**Directions**
The line containing "The height and" marks the start, and the last line of the records below marks the end. Print that run exactly and nothing else.

**Material supplied**
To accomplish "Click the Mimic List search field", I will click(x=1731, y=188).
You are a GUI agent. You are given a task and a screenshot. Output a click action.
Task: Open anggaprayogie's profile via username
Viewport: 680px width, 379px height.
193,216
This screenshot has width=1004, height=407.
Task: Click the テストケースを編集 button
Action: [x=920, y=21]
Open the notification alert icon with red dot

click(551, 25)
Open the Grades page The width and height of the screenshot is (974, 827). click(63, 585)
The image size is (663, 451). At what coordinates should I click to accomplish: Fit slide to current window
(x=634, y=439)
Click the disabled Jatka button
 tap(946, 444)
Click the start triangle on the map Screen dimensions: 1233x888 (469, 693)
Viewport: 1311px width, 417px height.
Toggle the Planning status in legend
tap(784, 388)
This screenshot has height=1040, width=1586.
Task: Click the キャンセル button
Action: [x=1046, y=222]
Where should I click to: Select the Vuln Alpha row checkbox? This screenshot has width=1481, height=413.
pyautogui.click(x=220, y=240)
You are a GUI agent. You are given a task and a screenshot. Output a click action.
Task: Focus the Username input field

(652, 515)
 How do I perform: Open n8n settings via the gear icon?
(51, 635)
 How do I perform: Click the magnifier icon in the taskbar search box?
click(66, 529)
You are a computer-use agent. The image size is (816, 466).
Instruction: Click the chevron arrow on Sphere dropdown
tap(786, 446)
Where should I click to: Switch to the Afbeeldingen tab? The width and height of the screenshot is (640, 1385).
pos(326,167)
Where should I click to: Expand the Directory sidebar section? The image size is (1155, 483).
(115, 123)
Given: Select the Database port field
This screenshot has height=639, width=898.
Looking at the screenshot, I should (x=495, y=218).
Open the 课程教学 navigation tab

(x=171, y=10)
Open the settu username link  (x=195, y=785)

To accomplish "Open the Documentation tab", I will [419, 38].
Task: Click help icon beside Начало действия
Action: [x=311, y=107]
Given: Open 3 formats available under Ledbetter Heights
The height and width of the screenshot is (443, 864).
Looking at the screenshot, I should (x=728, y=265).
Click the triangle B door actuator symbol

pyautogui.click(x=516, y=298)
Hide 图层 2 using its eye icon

**Answer to this exercise**
The height and width of the screenshot is (443, 864).
Looking at the screenshot, I should (x=728, y=265).
Click the triangle B door actuator symbol

pyautogui.click(x=516, y=298)
Hide 图层 2 using its eye icon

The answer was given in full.